CIPD Profession Map and HR Services
Professionals are expected to demonstrate competence, which fosters a better working life. This paper entails two activities. The first activity examines the CIPD Profession map, and the second activity involves the customer needs, conflicting needs, communication methods, and how HR/LD practitioner should promote effective service delivery.
The first CIPD Profession Map was introduced in 2013 and was updated in 2018. It was developed in collaboration with industrial experts, CIPD members, and business leaders. The 2015 research by the industry body regarding the practitioners’ experiences informed the updated map (Webber & Faragher, 2018). Notably, the 2018 map is aimed at HR generalists, those that specialise, and reflects on the global presence of CIPD.
1.1 CIPD Professional Map 2018
The CIPD Profession Map outlines the global benchmark for professionals. It is applied to make informed decisions, confidence actions, peak performance, driving change at the company, and career progression. The map is relevant to every profession regardless of their CIPD membership (CIPD 2020a). The updated map is considered effective since it has highlighted new fields of expertise that professionals need to develop and ensure they are current with the external market. Two new capabilities are ‘creating value’ and ‘analytics,’ which assist in building credibility and speaking a similar language with customers. The 2018 CIPD Profession Map is as outlined in figure 1 below.

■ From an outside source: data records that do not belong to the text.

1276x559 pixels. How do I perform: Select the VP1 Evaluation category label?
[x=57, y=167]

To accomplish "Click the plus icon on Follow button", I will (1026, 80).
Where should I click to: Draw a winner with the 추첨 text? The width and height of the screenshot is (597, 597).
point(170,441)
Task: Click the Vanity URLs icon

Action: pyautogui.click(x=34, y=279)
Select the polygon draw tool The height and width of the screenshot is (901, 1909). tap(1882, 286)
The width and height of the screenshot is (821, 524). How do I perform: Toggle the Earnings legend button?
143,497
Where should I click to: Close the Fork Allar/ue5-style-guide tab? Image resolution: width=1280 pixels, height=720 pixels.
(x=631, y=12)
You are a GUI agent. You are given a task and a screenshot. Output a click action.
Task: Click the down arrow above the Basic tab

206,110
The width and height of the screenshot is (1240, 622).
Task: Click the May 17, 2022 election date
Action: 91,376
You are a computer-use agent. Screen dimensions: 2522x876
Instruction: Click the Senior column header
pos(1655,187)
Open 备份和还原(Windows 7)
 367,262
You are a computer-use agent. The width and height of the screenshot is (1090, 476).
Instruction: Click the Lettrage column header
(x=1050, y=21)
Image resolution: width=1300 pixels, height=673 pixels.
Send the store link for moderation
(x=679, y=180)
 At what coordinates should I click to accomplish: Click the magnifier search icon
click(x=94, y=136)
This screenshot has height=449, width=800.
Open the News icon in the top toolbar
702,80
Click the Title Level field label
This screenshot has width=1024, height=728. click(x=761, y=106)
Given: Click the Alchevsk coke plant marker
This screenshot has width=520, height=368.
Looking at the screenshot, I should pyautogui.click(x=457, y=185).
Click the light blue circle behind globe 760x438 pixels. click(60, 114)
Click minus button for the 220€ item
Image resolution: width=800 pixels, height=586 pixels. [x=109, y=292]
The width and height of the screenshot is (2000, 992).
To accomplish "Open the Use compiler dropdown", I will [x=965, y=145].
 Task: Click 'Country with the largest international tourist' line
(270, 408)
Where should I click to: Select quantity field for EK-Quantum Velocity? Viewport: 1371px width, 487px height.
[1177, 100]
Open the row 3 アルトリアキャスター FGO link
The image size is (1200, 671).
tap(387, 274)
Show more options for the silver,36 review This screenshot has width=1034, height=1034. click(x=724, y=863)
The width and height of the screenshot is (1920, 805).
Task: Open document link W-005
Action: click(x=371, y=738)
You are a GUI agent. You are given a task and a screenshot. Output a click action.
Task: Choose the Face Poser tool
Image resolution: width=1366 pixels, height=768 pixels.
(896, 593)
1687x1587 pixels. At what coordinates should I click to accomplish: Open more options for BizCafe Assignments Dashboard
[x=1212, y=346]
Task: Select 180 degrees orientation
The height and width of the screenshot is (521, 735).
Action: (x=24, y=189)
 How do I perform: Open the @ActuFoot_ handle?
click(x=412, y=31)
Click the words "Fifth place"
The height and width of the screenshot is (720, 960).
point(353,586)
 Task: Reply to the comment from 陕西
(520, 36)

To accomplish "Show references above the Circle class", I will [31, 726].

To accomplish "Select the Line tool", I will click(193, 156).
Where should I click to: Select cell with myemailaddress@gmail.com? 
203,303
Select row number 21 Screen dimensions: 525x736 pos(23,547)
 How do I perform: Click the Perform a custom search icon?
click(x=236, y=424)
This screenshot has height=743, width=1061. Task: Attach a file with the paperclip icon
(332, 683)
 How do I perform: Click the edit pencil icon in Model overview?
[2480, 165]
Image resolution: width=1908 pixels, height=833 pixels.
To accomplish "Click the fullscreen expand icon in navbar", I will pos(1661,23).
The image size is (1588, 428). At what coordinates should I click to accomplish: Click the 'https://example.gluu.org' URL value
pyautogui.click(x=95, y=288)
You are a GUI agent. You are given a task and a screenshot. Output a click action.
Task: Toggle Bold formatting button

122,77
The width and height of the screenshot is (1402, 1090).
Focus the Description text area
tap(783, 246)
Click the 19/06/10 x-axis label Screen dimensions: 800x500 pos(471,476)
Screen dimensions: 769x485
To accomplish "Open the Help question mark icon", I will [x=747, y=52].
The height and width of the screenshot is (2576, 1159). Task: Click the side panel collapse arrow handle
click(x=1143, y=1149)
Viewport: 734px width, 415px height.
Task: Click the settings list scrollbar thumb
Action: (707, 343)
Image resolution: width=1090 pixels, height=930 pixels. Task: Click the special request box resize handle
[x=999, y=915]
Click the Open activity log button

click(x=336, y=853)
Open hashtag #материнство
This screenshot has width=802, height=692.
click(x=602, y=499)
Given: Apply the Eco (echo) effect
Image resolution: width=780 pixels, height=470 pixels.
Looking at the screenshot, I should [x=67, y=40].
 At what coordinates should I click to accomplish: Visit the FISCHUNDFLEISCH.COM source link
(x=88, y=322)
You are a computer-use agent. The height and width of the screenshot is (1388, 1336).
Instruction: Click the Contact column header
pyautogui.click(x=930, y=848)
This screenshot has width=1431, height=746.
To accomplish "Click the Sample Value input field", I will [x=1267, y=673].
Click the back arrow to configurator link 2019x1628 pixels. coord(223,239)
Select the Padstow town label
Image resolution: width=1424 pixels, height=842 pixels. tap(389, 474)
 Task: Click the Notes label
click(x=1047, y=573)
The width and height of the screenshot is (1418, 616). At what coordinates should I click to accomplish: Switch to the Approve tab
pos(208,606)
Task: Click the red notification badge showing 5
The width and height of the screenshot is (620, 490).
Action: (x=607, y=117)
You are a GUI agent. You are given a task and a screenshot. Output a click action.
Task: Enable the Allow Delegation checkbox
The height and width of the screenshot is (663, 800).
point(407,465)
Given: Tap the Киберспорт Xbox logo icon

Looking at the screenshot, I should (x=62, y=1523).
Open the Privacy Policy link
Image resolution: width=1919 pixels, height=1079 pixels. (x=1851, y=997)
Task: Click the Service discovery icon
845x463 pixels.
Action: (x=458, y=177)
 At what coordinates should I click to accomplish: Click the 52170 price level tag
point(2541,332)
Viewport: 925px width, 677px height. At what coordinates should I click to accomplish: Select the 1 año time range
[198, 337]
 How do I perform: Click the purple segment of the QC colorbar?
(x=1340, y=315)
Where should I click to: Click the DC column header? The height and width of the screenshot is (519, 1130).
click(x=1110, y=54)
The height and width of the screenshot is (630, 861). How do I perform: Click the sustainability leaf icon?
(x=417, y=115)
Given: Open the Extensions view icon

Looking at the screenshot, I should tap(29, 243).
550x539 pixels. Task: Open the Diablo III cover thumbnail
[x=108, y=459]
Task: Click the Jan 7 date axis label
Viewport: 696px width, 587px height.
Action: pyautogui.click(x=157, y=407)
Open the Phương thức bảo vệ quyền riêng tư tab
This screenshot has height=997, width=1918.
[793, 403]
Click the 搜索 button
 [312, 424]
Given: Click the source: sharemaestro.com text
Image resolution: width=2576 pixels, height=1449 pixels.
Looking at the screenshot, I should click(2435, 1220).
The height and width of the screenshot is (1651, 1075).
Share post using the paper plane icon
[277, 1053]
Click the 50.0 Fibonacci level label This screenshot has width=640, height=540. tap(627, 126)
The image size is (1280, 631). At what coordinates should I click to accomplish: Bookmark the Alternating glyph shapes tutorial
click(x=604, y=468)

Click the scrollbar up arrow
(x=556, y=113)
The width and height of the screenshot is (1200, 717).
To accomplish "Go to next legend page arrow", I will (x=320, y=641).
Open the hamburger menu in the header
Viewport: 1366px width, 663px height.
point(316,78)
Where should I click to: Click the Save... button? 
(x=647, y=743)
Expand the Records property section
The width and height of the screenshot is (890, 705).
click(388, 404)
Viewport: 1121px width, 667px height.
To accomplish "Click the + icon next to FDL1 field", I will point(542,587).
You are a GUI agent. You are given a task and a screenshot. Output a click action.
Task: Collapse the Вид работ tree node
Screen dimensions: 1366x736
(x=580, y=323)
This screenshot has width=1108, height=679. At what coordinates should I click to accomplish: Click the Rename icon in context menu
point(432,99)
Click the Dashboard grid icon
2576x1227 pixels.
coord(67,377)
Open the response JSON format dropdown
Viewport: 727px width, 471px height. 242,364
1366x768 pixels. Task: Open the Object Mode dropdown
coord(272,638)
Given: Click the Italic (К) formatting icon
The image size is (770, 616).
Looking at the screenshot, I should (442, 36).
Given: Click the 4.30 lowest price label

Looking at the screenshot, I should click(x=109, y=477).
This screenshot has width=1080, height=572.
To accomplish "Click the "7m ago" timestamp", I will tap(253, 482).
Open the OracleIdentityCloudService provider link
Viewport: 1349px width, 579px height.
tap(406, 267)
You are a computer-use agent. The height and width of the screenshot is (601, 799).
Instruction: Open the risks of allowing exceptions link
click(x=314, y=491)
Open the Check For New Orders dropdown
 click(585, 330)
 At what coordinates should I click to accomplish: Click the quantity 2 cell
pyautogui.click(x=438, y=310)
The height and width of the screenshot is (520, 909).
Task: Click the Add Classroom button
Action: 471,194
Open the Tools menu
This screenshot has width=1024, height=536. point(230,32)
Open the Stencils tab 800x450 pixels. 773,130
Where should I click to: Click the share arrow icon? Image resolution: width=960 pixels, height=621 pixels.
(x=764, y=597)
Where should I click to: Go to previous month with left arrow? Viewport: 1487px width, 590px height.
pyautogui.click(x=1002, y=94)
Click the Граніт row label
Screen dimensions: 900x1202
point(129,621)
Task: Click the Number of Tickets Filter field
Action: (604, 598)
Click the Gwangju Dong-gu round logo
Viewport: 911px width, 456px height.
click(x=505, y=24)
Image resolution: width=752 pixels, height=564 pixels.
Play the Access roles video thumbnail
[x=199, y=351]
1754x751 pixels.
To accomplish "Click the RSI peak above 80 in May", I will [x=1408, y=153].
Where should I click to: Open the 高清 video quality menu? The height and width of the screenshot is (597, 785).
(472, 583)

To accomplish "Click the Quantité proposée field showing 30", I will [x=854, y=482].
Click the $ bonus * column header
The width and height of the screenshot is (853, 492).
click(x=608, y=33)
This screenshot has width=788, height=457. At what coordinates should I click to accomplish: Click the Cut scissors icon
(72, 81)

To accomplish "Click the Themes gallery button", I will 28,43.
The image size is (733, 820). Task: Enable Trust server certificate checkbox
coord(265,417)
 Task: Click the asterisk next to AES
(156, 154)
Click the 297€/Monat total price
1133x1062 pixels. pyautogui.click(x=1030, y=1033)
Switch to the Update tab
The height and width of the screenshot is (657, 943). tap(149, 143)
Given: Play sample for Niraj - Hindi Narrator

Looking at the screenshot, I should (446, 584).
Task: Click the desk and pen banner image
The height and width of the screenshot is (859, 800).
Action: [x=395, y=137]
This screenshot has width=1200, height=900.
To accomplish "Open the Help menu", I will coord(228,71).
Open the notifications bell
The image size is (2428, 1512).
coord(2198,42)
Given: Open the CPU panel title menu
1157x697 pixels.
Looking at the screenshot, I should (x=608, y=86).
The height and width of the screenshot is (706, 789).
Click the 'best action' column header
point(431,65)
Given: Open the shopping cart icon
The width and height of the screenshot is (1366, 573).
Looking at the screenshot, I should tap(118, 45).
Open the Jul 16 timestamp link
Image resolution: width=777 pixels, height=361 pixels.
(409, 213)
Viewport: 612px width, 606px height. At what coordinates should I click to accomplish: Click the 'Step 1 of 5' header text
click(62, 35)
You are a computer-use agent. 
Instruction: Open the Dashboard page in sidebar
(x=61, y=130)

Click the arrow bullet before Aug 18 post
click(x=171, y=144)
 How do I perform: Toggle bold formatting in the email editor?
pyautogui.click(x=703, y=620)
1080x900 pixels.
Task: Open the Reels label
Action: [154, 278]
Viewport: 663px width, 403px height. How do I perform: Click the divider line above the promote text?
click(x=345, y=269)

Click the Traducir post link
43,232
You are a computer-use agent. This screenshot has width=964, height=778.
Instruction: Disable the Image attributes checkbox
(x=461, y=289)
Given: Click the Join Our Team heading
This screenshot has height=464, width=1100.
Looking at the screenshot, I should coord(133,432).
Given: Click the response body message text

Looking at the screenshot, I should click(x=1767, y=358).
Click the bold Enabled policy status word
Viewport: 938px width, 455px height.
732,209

The structure of the map entails;
Purpose: The central goal of people profession is to promote working lives and better work. It also involves establishing opportunities, roles, working environments, and organisations, which aid in acquiring the best from people, enhancing organisational outcomes, inclusive and fair work, and driving the economies.
Values: These include principles-led, evidence-based, and outcomes-driven. Outcomes-driven value involves championing working lives and better work through ensuring positive difference across the three levels of social, personal, and professional (CIPD 2020a). Evidence-based entail improving the professional judgement through supporting the case with diverse sources and strong evidence. Principles-led entails acting right beyond the main principles of people, work, and professionalism matters.
Core Knowledge: Regardless of one’s specialism, sector, or role, key aspects required to consider oneself as an expert on change, work, and people include people practice, behaviours and culture, core knowledge, business acumen, creating value and analytics, change, and digital working.
Core Behaviours: These refer to acting and thinking ways that are required for one to be considered people professional. They are established through feedback from profession and academic research.
Specialist Areas: There are nine specialist fields in the people profession across, L&D, HR, OD&D, among others (CIPD 2020a). Some of the specialist areas include employee experience, specialist knowledge, diversity and inclusion, learning and development, people analytics, employed relations, and resourcing.